◆ Exercise details
Everything from the first line of the entries below through the line holding "Task: Show all preferences grid icon" must be printed exactly as written.

◆ Data supplied

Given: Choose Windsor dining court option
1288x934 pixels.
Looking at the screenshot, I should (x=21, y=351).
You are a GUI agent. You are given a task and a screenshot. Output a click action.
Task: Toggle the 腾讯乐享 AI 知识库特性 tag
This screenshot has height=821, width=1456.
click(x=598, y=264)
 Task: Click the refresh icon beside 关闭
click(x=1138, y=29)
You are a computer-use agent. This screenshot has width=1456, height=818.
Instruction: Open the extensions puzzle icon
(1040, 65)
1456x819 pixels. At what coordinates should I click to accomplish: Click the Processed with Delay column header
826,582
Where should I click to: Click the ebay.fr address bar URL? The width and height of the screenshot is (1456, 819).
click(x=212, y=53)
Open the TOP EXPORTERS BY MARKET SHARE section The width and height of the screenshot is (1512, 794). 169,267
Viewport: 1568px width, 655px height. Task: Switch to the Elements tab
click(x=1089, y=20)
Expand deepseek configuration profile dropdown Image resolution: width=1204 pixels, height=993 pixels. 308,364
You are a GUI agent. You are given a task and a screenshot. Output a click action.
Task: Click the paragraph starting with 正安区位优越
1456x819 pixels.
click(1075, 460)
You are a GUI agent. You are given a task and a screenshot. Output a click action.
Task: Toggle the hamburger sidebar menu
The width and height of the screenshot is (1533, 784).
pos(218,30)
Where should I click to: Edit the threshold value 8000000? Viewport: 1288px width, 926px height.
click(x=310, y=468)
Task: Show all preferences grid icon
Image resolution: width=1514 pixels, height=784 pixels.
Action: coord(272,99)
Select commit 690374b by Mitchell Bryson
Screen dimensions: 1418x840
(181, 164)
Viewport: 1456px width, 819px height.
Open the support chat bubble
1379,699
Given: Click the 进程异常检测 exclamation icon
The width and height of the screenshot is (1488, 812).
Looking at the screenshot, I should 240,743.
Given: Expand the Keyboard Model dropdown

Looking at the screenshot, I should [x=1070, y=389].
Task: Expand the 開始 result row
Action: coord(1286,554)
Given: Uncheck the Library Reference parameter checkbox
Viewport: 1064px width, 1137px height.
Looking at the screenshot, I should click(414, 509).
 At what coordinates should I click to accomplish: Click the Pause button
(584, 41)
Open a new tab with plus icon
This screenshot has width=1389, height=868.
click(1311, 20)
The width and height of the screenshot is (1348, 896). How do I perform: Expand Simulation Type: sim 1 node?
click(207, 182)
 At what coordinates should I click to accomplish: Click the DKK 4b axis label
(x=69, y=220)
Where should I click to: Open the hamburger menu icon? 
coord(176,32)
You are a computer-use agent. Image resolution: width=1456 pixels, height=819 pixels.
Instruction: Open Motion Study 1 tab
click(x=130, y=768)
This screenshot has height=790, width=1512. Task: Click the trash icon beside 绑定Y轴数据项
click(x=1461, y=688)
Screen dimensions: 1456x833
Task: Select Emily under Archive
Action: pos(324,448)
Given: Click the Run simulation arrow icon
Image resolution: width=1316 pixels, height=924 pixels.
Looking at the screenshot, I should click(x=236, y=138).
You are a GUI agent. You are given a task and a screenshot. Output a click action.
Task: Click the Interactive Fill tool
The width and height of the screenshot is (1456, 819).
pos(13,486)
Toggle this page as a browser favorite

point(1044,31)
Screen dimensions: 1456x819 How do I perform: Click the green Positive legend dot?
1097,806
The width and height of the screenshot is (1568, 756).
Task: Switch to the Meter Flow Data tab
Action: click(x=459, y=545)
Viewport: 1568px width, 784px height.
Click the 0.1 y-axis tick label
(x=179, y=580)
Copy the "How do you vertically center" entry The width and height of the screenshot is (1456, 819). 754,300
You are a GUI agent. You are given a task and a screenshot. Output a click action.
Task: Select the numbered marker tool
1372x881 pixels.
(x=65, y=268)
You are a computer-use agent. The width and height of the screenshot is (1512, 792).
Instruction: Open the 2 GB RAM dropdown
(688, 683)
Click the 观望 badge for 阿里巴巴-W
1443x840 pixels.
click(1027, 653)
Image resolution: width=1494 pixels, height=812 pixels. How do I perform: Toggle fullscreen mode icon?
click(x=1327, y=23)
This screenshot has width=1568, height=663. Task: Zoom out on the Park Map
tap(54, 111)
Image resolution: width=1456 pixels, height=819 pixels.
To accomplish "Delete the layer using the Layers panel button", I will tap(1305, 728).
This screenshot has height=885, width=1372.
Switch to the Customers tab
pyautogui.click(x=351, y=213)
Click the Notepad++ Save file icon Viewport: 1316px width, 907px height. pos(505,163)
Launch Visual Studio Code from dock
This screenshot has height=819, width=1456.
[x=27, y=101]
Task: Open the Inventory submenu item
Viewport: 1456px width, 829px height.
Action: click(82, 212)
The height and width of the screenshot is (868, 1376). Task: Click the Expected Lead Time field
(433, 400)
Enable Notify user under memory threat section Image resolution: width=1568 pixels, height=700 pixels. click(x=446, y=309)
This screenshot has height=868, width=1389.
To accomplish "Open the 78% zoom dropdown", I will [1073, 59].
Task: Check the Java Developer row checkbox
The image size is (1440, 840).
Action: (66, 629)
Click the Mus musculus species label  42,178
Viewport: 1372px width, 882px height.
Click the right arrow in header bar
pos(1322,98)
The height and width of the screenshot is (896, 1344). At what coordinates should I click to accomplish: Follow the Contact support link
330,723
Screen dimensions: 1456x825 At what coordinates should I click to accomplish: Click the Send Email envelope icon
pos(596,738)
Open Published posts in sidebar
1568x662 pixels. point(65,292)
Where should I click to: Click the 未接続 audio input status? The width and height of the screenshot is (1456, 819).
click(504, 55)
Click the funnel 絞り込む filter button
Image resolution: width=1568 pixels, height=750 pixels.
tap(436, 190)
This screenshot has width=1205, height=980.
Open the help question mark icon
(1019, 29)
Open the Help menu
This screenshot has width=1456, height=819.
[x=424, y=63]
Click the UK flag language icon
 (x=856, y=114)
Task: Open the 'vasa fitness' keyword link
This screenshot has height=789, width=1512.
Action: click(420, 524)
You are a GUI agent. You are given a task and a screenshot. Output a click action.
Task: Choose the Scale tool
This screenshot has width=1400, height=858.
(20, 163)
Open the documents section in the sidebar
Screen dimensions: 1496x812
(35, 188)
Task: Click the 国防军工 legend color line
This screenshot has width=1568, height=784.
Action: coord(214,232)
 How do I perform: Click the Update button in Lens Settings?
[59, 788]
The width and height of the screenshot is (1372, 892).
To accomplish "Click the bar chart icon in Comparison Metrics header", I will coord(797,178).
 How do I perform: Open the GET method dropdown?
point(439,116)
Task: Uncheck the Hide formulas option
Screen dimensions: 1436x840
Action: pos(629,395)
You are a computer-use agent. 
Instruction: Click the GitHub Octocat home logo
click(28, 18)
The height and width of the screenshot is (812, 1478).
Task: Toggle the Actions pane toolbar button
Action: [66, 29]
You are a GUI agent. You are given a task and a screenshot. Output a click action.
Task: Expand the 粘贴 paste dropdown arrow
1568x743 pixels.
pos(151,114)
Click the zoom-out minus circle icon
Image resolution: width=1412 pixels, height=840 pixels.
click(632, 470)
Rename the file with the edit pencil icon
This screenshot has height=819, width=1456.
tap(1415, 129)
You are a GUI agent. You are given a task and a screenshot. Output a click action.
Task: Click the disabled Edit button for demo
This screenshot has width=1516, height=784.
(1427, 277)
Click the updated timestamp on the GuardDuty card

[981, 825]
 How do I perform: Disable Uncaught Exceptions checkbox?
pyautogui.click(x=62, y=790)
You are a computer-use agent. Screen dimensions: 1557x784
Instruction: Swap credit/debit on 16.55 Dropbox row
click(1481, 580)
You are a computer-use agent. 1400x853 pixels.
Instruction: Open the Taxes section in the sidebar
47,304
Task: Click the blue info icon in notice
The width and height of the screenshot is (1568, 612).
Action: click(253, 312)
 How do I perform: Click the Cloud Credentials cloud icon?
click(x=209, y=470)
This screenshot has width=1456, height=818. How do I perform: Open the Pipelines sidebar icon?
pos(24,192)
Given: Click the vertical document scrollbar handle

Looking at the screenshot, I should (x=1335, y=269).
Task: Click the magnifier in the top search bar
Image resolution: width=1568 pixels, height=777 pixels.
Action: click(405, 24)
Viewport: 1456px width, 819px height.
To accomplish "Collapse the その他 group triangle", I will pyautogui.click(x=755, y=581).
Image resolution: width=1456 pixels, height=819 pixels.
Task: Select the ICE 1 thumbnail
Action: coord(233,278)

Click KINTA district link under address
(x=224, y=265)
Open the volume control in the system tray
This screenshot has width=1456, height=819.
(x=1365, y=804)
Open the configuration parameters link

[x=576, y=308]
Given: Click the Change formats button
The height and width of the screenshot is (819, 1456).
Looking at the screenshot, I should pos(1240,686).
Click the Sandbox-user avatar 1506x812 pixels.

◆ Result of this exercise
Given: Choose Windsor dining court option
1288x934 pixels.
Looking at the screenshot, I should (x=21, y=351).
You are a GUI agent. You are given a task and a screenshot. Output a click action.
Task: Toggle the 腾讯乐享 AI 知识库特性 tag
This screenshot has height=821, width=1456.
click(x=598, y=264)
 Task: Click the refresh icon beside 关闭
click(x=1138, y=29)
You are a computer-use agent. This screenshot has width=1456, height=818.
Instruction: Open the extensions puzzle icon
(1040, 65)
1456x819 pixels. At what coordinates should I click to accomplish: Click the Processed with Delay column header
826,582
Where should I click to: Click the ebay.fr address bar URL? The width and height of the screenshot is (1456, 819).
click(x=212, y=53)
Open the TOP EXPORTERS BY MARKET SHARE section The width and height of the screenshot is (1512, 794). 169,267
Viewport: 1568px width, 655px height. Task: Switch to the Elements tab
click(x=1089, y=20)
Expand deepseek configuration profile dropdown Image resolution: width=1204 pixels, height=993 pixels. 308,364
You are a GUI agent. You are given a task and a screenshot. Output a click action.
Task: Click the paragraph starting with 正安区位优越
1456x819 pixels.
click(1075, 460)
You are a GUI agent. You are given a task and a screenshot. Output a click action.
Task: Toggle the hamburger sidebar menu
The width and height of the screenshot is (1533, 784).
pos(218,30)
Where should I click to: Edit the threshold value 8000000? Viewport: 1288px width, 926px height.
click(x=310, y=468)
Task: Show all preferences grid icon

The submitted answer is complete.